Le soir, après le dîner, il vint sans timidité ni gaucherie, s’asseoir à côté de moi, sur le même canapé, et il m’interrogea sur ma mère avec un intérêt, une délicatesse de termes et un charme d’accent dont je l’aurais jugé incapable :

— Elle vous a presque reconnue, ma petite âme blanche, fit-il, me rappelant, sans songer à s’excuser, ma dernière lettre laissée sans réponse ; cela date déjà de plusieurs mois. Maintenant, où en êtes-vous avec la pauvre malade : vous a-t-elle reconnue effectivement ?

Je dus avouer qu’il n’en était rien, hélas ! Mais j’espérais un miracle de la musique et je le dis à Jacques. Mme Veydt, sans toutefois se remettre elle-même au piano, était indiciblement heureuse quand, m’établissant devant l’instrument placé en sa chambre, j’y jouais les morceaux de sa prédilection d’autrefois et qu’il m’avait été facile de retrouver parmi sa bibliothèque musicale. Or, mystère déconcertant de notre système psychique, dont à peu près tout est mystère : cette malheureuse aliénée, incapable de se rappeler le nom de sa fille, ni son propre nom, ni son âge, citait un à un, sans se tromper jamais, les titres d’opéras ou de compositions classiques aimés d’elle en sa jeunesse et que j’interprètais ainsi à son intention.

— C’est de bon augure, n’est-ce pas ? répétait Jacques Holstein, enthousiasmé, c’est un progrès considérable, me semble-t-il.

C’en était un, en effet, et capital. Je le reconnus avec mon ami, sans, cependant, partager tout à fait l’optimisme qui le faisait voir, dans un avenir très prochain, la pensionnaire du docteur Oppelt rendue à la raison.

Et il se mit à vanter la paix des champs, en m’avouant qu’il n’espérait l’entière guérison de ma mère que de son transfert à la campagne et, non plus dans un sanatorium, mais dans une demeure dont elle serait la maîtresse et où, moi-même, je serais en permanence pour lui donner mes soins.

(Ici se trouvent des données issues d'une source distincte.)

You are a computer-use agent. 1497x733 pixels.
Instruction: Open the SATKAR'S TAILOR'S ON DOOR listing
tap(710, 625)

— Voyez-vous, Lina, conclut-il, avec une gravité qui métamorphosait l’expression joviale de ses traits, toute régénérescence physique et morale, toute santé, toute beauté doivent venir de ceci : d’une vie simple et normale, au grand air ; en ville, tout le monde, tout le monde sans exception, est plus ou moins fou, croyez-moi ; c’est une vérité évidente pour ceux qui sont de passage dans les capitales après un long séjour aux champs. L’existence malsaine de la ville a, certainement, influé autrefois sur le dérangement cérébral de votre mère et peut-être bien que rien de pareil ne serait arrivé si, au moment de son deuil, elle eût vécu dans quelque ferme claire et paisible, sous le vaste ciel, au milieu de la verdure…

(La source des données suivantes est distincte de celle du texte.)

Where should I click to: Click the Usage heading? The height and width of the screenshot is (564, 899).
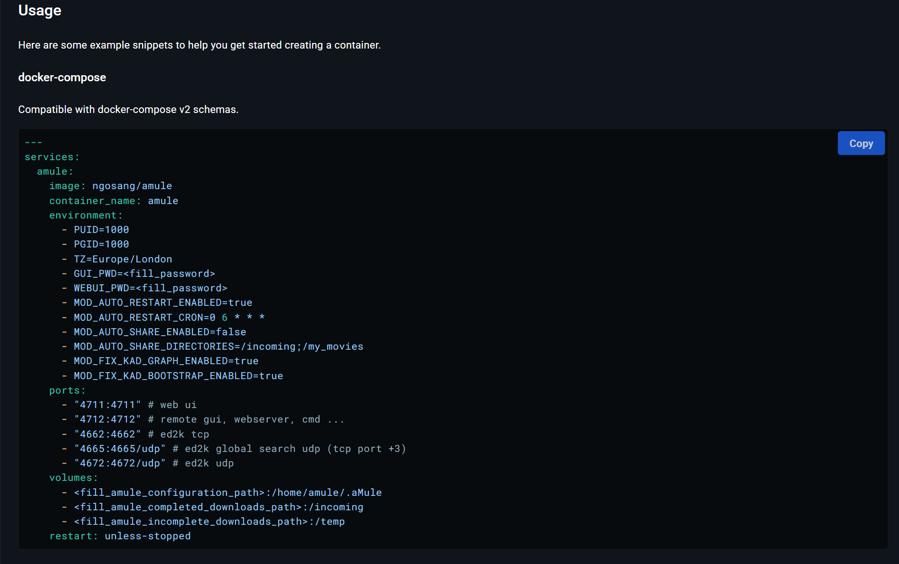[x=40, y=10]
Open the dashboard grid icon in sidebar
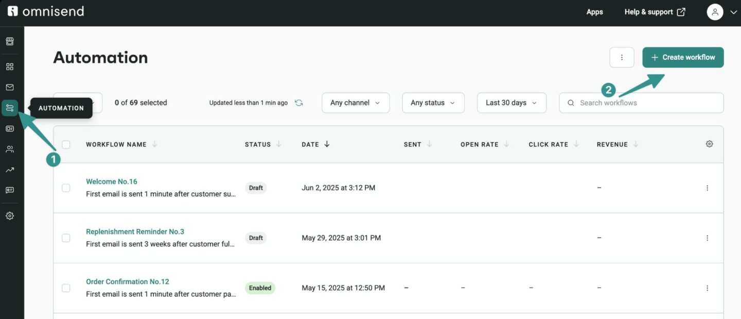The image size is (741, 319). pos(10,66)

Il s’interrompit, rougit et n’en dit pas davantage ce soir-là.

Je m’étais levée, un peu gênée, moi aussi, sans bien savoir pourquoi.

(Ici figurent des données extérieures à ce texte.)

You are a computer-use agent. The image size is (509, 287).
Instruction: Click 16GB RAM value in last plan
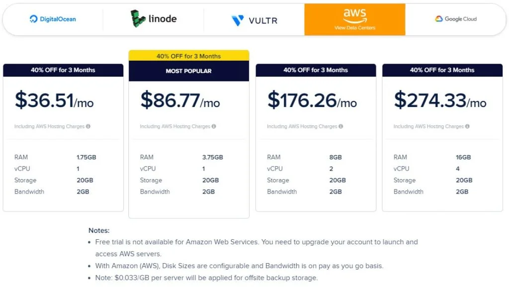click(x=463, y=157)
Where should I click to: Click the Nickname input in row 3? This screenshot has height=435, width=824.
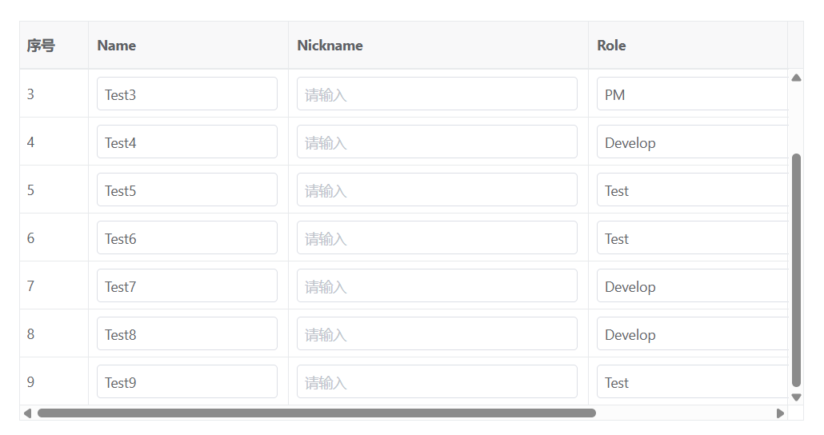click(437, 94)
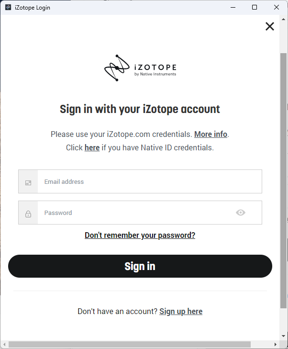The width and height of the screenshot is (288, 349).
Task: Click the envelope icon beside Email address
Action: (x=28, y=182)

Quand, le lendemain, Jacques Holstein vint prendre congé de nous avant son départ pour Vichte-Sainte-Marie, il me trouva l’attendant, avec la mine glaciale que l’éducation me suggérait d’imposer à mes traits au moment de dire adieu à un jeune homme étranger. Au fond, j’étais très émue de ce départ.

— Je vais m’occuper de vos intérêts là-bas et m’y dévouer, me répéta-t-il encore, comme nous nous quittions.